**ACTION ITEM**
Nothing after the line containing "Liên hệ (16, 2425)" belongs in the answer; write out exactly every line from the start of the material up to it, including it.

**RECORDS FOR PROCESSING**
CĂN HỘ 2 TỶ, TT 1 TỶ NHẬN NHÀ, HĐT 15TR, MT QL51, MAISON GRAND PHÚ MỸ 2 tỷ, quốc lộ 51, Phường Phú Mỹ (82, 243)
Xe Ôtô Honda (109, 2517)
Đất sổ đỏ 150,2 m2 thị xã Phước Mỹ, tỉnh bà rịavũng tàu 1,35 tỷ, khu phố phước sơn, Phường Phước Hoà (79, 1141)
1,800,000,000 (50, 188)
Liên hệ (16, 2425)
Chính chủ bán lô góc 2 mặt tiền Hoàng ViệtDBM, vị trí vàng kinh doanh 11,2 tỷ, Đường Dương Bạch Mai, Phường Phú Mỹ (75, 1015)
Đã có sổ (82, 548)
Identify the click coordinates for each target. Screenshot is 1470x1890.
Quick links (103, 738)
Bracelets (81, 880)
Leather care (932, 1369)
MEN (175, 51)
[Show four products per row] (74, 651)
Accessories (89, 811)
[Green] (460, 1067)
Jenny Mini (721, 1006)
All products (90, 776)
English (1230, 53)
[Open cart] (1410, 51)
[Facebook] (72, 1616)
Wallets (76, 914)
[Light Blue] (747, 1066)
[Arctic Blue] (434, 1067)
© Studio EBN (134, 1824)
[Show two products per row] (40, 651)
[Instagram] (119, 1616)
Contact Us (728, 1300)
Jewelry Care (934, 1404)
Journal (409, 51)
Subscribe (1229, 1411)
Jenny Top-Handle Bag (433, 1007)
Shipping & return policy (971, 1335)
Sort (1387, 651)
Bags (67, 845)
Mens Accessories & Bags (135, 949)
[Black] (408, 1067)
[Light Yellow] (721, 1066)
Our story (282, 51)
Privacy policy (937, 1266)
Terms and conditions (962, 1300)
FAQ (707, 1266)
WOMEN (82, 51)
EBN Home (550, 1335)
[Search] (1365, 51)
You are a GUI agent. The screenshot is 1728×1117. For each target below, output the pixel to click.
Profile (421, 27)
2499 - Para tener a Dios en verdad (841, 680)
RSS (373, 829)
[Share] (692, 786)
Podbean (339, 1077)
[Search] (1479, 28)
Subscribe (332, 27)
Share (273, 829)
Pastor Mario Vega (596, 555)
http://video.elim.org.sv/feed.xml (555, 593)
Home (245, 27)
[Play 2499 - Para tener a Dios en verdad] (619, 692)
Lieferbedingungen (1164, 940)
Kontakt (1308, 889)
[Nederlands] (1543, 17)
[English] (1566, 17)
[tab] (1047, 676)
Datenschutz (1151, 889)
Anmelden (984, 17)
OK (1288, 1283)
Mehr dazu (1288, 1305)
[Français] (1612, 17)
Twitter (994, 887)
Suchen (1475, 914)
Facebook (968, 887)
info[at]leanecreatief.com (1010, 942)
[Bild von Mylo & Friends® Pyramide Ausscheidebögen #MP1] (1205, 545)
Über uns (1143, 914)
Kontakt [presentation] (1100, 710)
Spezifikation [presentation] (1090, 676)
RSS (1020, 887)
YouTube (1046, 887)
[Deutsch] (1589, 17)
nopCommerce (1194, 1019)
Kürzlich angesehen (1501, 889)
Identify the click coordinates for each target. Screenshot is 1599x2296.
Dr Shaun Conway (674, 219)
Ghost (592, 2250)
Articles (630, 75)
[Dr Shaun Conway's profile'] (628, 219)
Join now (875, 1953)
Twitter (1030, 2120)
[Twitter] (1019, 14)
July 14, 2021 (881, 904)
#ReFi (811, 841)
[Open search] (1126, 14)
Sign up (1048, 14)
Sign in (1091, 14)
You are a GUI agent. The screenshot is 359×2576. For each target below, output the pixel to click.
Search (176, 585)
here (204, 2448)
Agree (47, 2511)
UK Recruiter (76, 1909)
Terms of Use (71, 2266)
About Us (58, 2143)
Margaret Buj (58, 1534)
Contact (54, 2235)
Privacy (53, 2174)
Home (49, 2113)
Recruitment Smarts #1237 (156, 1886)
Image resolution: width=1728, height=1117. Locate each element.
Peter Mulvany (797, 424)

**YOUR RESPONSE**
CĂN HỘ 2 TỶ, TT 1 TỶ NHẬN NHÀ, HĐT 15TR, MT QL51, MAISON GRAND PHÚ MỸ 2 tỷ, quốc lộ 51, Phường Phú Mỹ (82, 243)
Xe Ôtô Honda (109, 2517)
Đất sổ đỏ 150,2 m2 thị xã Phước Mỹ, tỉnh bà rịavũng tàu 1,35 tỷ, khu phố phước sơn, Phường Phước Hoà (79, 1141)
1,800,000,000 (50, 188)
Liên hệ (16, 2425)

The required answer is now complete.